## Selection
Monday, July 4, 2011

Easy Like Sunday Morning… in Papeete

Sundays start at the cock’s crow for Pape'etians. This faded and stretched simile, is not, unfortunately, a double entendre, but in fact a nod to the rustic, colloquial call a roster makes as the sun rises over the city. It is an alarm with an in-built and automatic snooze button that cock-a-doodle-doos at 6:30 with the rise of the sun and intermittently continues at 10 minute intervals until… well… whenever he feels like it.


Breakfast at the hostel, I was told the night I arrive, is between 6:30 and 8:30am and I got the feeling this was to get the fat tourists their breakfast and then our hosts could get on with their day. But that thought belied the friendly and motherly disposition of my host – this time is in fact a lazy Sunday morning brunch for the people of Pape'ete. A lazy Sunday morning brunch, one of my favourite Melbourne decadences of the white, coolsy peeps in which I often indulge, is usually rustled together between friends at about 10ish… at the earliest.

But there is no mess or debris from which to pick yourself up as a result of a rowdy, obnoxious Saturday night – where we, of the white coolsies, blather loudly about nothing over the drawl of electric guitars and muddle our way through a dark night with gin, gin and perhaps a vodka cranberry. Ha HA HA HA! I’m going to dance! Should we go to yah yahs?

## Written tasks
1. Extract a passage from the post about Sunday mornings in Papeete, beginning at the words "Sundays start at" and ending after the words "feels like it.".
2. Extend the post about Sunday mornings in Papeete, picking up right after its final sentence.

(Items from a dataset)

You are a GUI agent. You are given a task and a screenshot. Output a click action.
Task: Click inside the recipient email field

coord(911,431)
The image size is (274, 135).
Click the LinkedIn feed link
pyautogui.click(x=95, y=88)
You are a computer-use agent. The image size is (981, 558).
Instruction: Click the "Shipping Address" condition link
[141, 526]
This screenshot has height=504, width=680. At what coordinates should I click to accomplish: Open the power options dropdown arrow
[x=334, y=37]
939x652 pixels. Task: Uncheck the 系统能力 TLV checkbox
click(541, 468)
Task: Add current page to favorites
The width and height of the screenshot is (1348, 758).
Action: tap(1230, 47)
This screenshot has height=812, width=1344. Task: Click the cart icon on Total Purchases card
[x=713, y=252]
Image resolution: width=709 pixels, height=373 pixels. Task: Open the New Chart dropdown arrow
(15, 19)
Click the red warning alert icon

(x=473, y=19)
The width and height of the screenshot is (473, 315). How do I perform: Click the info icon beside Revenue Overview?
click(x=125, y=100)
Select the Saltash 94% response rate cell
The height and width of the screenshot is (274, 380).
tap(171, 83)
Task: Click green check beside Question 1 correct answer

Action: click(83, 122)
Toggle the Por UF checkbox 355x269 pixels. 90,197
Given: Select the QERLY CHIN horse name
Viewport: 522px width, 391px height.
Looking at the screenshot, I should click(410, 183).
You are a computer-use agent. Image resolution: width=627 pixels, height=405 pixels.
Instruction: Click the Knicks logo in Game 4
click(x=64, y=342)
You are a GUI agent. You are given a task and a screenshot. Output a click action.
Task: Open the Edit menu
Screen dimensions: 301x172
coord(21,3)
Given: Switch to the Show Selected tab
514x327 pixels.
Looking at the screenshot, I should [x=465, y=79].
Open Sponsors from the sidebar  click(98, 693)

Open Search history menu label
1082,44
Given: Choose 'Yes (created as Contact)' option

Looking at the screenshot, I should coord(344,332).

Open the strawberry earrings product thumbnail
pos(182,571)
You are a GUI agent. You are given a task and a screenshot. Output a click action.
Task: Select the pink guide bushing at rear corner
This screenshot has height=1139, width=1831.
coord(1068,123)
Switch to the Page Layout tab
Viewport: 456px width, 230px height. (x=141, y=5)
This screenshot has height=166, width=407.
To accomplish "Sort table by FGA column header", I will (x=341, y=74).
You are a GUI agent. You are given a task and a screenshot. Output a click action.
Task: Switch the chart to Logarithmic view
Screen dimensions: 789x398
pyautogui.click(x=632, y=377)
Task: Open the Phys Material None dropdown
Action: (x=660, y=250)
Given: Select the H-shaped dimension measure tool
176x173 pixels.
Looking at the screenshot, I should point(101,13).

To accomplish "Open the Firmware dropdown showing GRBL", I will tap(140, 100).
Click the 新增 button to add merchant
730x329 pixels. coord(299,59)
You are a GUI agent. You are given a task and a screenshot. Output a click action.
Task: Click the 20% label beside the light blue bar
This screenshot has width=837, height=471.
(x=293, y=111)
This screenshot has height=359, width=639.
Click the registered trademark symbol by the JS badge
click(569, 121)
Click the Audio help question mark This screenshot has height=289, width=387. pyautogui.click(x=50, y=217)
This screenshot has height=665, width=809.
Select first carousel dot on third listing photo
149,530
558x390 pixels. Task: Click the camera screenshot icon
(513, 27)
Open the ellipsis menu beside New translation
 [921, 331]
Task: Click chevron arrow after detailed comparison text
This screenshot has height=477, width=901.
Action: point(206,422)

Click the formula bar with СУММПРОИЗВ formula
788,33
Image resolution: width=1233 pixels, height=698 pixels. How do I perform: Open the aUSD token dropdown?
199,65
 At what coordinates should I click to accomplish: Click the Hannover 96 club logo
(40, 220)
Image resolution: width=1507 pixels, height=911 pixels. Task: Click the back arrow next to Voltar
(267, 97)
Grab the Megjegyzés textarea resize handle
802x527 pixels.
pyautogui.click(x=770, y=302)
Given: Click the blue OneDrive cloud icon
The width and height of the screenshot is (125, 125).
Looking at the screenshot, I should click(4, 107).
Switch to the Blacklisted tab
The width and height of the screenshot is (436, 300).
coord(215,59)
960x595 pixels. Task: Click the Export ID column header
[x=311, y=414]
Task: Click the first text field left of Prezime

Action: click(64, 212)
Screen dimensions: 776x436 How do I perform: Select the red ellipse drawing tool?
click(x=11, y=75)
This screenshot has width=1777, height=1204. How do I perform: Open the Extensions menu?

## Outputs
1.
Sundays start at the cock’s crow for Pape'etians. This faded and stretched simile, is not, unfortunately, a double entendre, but in fact a nod to the rustic, colloquial call a roster makes as the sun rises over the city. It is an alarm with an in-built and automatic snooze button that cock-a-doodle-doos at 6:30 with the rise of the sun and intermittently continues at 10 minute intervals until… well… whenever he feels like it.

2.
The night life in Tahiti can probably be found but the one bar I seek out, sold overprised, sugary cocktails and terrible (and not ironic/cool terrible… just terrible) euro-pop seeped onto the pavement like gelatinous goop. The fraternity/sorority type French girls and boys in misaligned baseball caps left me with an insatiable need to build a cubby house from my New Zealand weekend newspaper. I’d peer out, through venetians made from the comic strips, at the rabble outside and judge the boisterous gaffaws of the jock like boys and damn the petite nervous giggles of the girls.


I’m a snob. I’m almost 30. I’m ok with it.


The Marche de Pape'ete (The Market of Papeete for those of you not cultural enough to know French… or for those of you who can read the English translation on the street sign as I did) opens at 4:30am and closes at 9 on a Sunday. This, it would seem, was the only way I was to get lunch and dinner for that day. Thank god for the rooster.


Alert with Jet Lag at an hour not know to me on a Sunday, I make my way through the alleys and the back lots of Pape'ete. I am staying just outside the main drag of the city and said ‘back lots’ are a mere 15 minute walk to the CBD. Even so, there’s a cultural shift to adjust too. I feel like a rich white cunt traipsing though streets that are wearing at the seams. Where angry looking dogs tied with wire sleep or blink at me lazily and I imagine a mauling… Where boys with cool caramel skin practice tricks on bikes - again with the misaligned baseball caps… why are they so threating? - where old men smoke through rotten teeth and baby chickens belonging to no one peck at the stove-like cement.


I make it into town without a mauling, just a few leer-y greetings – from the men not the dogs.

Pape'ete is like an Australian country town, at 3pm on a Sunday – everything is closed. Everything. Is closed. And closed with an abrasive metal shutter. I feel locked out, self conscious and conspicuous. When I ask a local the way to the market, she looks startled. “Er… pardon, mar-kette?” I point. Statled eyes blink at me. “um… Marche?” “Ah!” She points enthusiastically down the street nodding, then escapes as quickly as possible.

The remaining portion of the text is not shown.